--- Exercise ---
Reprint the listing. Every line must match the original exactly.

=== Task material ===

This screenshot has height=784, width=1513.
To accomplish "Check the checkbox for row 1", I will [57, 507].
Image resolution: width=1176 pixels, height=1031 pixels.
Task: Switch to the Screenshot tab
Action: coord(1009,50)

===

--- Answer space ---
This screenshot has height=784, width=1513.
To accomplish "Check the checkbox for row 1", I will [57, 507].
Image resolution: width=1176 pixels, height=1031 pixels.
Task: Switch to the Screenshot tab
Action: coord(1009,50)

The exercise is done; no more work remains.